This week’s blog continues the discussion of the changes to Ohio Medicaid’s Aged, Blind and Disabled program coming in 2016-2017. The initial installment (April 28, 2016) provided an overview of the transition from the old system (following section 209(b) of the federal Medicaid law) to the new system (that will follow section 1634 of the federal Medicaid law.) The May 5, 2016 installment discussed the new income rules that will go into effect with the new eligibility system. The May 12, 2016 installment discussed setting up a Qualified Income Trust (aka Miller Trust) that will be necessary for people who need ABD Medicaid to help pay for long term care. The June 16, 2016 installment discussed the Ohio rules that describe how to use the Miller Trust each month. The June 23, 2016 installment discussed the difficulty in understanding the need for a Miller Trust. The July 1, 2016 installment discussed the need to empty the Miller Trust account every month. The July 7, 2016 installment discussed the need to balance the Miller Trust with the desire to have health insurance. The July 15, 2016 installment discussed the confusing deposit rules for Miller Trusts. The July 21, 2016 installment discussed the changes that the Ohio Department of Medicaid made to the form Miller Trust document. The July 28, 2016 installment discussed whether income is supposed to go directly into the Miller Trust. The August 4, 2016 installment discussed Medicaid’s insistence that the transfers (or deposits) into the Miller Trust account be automatic. The August 11, 2016 installment discussed money that doesn’t actually reach the Medicaid-recipient that, nonetheless, counts as “income” for purposes of using a Miller Trust. The August 18, 2016 installment discussed the appearance that a person on long term care Medicaid has an increase in income when he/she stops paying Medicare premiums. The August 25, 2016 installment discussed the impact of tax withholding on certain income sources and the difficulty that the tax withholding creates for the Miller Trust. The September 2, 2016 installment discussed the limit placed on monthly costs of the Miller Trust. The September 9, 2016 installment discussed how Ohio’s Medicaid rules appear to count income tax refunds twice. Today’s installment will discuss the Ohio Department of Medicaid’s change in policy regarding real estate (other than the residence.)
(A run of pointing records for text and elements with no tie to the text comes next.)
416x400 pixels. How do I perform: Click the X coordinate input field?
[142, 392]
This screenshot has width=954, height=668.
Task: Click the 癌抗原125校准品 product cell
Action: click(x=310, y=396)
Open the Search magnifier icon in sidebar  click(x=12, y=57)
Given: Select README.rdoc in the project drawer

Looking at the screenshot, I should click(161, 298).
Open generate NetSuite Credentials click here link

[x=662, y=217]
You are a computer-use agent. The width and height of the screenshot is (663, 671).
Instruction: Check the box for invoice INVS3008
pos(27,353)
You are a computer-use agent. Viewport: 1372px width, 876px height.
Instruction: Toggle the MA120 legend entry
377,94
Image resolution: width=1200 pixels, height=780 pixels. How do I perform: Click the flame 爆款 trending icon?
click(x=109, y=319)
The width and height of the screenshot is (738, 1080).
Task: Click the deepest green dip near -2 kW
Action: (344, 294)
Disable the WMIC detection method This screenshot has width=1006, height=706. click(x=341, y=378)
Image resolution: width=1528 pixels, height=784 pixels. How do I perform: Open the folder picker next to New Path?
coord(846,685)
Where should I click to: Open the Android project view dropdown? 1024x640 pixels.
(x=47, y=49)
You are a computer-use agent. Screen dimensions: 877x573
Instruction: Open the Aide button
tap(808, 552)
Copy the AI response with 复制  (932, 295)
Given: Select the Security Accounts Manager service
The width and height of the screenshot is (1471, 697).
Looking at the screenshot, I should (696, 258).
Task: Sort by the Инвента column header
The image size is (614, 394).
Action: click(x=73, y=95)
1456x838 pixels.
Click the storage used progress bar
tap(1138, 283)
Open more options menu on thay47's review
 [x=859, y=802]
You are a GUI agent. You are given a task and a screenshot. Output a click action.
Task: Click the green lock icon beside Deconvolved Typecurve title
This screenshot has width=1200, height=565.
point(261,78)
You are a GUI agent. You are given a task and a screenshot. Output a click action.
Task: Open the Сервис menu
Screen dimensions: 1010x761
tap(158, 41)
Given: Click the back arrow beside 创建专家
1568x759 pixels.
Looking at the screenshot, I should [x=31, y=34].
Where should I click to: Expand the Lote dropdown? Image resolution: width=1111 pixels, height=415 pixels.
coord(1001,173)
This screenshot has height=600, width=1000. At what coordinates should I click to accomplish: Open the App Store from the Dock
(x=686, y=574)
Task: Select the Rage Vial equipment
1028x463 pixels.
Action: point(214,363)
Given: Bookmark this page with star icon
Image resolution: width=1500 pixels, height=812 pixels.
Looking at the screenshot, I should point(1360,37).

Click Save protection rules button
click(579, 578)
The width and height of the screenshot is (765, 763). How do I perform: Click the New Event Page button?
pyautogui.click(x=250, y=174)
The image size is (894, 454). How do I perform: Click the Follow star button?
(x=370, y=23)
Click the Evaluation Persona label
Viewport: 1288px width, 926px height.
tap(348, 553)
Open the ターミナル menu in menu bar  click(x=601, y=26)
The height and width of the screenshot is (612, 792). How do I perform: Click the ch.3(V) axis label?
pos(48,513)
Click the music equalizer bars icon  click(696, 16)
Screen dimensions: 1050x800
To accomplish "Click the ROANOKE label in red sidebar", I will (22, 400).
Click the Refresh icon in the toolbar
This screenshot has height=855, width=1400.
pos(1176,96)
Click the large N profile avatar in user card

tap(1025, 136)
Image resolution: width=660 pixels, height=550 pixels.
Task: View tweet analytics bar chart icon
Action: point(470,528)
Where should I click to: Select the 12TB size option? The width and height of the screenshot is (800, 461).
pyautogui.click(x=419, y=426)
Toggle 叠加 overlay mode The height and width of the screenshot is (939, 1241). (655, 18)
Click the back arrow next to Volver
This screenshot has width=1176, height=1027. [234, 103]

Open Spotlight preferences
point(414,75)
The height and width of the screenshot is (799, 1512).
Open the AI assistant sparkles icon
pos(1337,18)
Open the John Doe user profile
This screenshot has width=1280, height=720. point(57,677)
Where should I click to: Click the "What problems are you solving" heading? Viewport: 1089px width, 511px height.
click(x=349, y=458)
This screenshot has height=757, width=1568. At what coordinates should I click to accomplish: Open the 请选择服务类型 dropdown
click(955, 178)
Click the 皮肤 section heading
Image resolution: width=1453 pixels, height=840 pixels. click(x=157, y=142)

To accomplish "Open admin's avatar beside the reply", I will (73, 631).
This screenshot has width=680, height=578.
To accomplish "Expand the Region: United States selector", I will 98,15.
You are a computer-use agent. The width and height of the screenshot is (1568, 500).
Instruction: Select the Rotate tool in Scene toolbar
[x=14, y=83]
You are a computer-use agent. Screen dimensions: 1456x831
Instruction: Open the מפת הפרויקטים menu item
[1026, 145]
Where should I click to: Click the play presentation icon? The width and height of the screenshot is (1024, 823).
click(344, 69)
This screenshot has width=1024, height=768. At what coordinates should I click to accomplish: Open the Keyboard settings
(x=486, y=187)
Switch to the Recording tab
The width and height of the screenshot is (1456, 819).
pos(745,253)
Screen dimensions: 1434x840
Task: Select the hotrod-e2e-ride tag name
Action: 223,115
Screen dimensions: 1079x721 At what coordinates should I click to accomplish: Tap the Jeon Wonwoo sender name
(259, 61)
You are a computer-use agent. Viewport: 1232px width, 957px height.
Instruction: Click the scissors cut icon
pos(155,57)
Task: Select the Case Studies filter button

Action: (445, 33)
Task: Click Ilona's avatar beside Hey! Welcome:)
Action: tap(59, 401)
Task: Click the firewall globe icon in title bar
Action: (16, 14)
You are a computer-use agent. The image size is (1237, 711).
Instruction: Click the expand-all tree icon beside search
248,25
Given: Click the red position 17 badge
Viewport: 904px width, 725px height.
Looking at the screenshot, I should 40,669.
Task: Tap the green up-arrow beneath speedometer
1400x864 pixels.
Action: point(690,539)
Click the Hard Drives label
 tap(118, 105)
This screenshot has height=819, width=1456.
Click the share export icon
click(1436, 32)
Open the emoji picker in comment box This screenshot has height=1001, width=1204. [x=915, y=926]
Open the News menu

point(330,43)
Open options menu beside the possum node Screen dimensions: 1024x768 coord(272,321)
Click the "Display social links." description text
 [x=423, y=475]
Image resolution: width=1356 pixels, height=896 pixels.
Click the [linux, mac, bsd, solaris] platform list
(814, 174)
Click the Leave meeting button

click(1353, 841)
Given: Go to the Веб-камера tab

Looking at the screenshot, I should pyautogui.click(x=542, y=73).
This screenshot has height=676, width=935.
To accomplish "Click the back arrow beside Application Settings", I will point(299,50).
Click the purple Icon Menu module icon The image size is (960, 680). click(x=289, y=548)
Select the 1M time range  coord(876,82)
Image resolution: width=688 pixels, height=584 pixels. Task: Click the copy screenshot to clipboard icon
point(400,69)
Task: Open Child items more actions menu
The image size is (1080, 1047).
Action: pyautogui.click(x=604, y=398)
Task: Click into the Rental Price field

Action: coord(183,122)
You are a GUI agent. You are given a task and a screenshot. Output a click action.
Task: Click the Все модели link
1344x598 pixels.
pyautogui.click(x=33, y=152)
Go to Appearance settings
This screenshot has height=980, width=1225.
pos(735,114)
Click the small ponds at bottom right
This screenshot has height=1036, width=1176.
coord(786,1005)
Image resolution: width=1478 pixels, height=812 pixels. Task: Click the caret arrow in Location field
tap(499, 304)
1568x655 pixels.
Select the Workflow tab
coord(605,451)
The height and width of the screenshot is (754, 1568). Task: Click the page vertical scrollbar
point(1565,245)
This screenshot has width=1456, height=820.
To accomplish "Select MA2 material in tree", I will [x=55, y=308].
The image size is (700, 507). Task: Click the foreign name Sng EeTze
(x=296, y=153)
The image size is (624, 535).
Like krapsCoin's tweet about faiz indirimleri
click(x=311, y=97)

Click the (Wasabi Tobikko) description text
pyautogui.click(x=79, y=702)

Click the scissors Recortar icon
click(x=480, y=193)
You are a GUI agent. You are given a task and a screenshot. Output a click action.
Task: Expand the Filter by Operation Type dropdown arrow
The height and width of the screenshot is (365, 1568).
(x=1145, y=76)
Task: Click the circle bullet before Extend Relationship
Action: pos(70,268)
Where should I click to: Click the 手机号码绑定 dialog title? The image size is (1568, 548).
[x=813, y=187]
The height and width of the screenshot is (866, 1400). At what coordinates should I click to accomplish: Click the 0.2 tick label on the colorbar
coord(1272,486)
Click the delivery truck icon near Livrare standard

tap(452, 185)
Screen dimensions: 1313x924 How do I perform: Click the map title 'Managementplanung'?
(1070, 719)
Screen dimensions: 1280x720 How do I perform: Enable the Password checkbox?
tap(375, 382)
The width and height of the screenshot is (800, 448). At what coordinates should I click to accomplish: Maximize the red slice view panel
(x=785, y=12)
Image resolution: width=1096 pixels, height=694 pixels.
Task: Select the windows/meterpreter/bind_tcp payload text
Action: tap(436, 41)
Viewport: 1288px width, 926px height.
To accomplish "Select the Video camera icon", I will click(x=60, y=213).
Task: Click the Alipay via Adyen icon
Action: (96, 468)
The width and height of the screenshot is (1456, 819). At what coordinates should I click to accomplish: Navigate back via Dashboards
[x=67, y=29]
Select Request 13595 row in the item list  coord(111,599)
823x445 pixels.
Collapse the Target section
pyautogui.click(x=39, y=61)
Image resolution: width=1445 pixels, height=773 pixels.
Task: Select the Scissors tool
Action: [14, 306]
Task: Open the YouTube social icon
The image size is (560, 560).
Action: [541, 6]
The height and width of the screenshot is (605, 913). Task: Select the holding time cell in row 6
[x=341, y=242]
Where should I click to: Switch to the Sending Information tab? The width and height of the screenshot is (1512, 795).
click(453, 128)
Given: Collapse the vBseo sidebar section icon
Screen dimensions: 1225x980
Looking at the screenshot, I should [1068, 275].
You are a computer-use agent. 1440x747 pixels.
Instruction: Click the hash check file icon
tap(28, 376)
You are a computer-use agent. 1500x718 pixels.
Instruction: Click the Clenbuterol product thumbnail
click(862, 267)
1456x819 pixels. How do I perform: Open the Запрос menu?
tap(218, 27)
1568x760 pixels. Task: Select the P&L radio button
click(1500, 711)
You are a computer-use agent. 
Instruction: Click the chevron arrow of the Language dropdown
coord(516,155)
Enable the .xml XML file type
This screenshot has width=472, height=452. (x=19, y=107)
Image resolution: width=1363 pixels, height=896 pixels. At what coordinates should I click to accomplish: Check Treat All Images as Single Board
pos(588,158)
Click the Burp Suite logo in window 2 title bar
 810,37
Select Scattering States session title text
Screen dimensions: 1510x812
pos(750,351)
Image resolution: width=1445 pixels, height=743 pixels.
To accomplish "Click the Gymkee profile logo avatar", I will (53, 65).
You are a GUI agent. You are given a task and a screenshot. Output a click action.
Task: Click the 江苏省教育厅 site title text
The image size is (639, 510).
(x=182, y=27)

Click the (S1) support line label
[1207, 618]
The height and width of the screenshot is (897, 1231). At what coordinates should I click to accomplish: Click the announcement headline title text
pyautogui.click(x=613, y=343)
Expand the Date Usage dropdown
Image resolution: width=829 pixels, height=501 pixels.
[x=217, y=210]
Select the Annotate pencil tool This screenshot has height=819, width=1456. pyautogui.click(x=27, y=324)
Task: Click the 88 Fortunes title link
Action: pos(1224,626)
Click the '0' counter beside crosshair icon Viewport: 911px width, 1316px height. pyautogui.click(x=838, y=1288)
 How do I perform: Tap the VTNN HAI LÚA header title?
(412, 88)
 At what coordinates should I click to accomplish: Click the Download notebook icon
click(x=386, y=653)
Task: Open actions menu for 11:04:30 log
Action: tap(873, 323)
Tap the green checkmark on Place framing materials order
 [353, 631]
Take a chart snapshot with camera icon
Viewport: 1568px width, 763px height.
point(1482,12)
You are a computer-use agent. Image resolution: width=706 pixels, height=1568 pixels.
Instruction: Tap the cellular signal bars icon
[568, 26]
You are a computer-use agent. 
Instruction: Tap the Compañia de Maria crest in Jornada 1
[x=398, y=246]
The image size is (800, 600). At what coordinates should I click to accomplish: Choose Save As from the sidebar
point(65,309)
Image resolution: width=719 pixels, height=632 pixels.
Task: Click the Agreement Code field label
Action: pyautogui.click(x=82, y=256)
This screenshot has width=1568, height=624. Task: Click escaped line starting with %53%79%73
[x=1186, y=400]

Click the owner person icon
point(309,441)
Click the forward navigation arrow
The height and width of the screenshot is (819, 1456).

Very few real properties are worth less than $1,500 (the resource limit for Medicaid eligibility under the old rules.) So, ownership of real property would prevent eligibility for Medicaid for long term care. Under the rules in place before August 1, 2016, the value of the real property did not count toward financial eligibility for Medicaid as long as the real property was up for sale.
According to Ohio Administrative Code section 5160:1-3-05.15, real property was exempt from the resource calculation for a Medicaid recipient/applicant if the property was up for sale through a broker or agent. (Sale by owner was not sufficient.) The broker or agent had to list the real property on the multi-listing service (the MLS.) And, the asking price could not exceed the value listed in the county appraisal records. If these conditions were met, the property was not counted against the Medicaid recipient/applicant.
As soon as the property sold, the Medicaid recipient/applicant would have to spend down the proceeds to resume Medicaid coverage. If the property didn’t sell before the person passed away, the state could place a lien on the property through the Medicaid Estate Recovery process as a way to partially replenish the Medicaid coffers. (This exemption of real property during the period it was listed for sale was very important during the 2008-2009 real estate market meltdown.)
Under the new rules that took effect on August 1, 2016, Medicaid has gotten out of the real estate business. Ohio Administrative Code section 5160:1-3-05.15 has been rescinded. There is no longer an exemption for real estate even if it is up for sale. (Note: The residence is different and will be discussed in the future.) The ownership of real estate will prevent an applicant from receiving Medicaid coverage for long term care unless the total value of all owned properties is less than $2,000 (the new limit on resources for a Medicaid recipient.) In other words, the real property has to fit into the low limit placed on all resources of a Medicaid recipient.
Now, sale of the real property is not enough to qualify for Medicaid for long term care. Sale of the property turns an illiquid asset (real property) into liquid assets (cash.) The cash proceeds are not likely to be less than $2,000, so the former owner of the real estate would be Medicaid ineligible because of the cash resources he/she has received. The person who needs long term care can do much more with cash than with real estate to move toward Medicaid eligibility. The cash can be used for medical/care expenses, or it can be used to buy some items that the Medicaid applicant would like. Of course, if the proceeds are great enough, some can be given to the person’s children and some used to pay off the Medicaid penalty that results from giving away assets.
Then, when the person’s assets are below $2,000 (and, if necessary, arrangements have been made for a penalty period, the person becomes eligible for Medicaid for long term care.
Because the new rules effectively prevent Medicaid eligibility for a real estate owner, I’m advising clients to sell properties quickly. Because of the speed with which a deal can be completed, I’m starting to move to auctions rather than traditional listings for real property. (I do apologize to my friends in the traditional real estate brokering business, but my clients’ needs must come first.)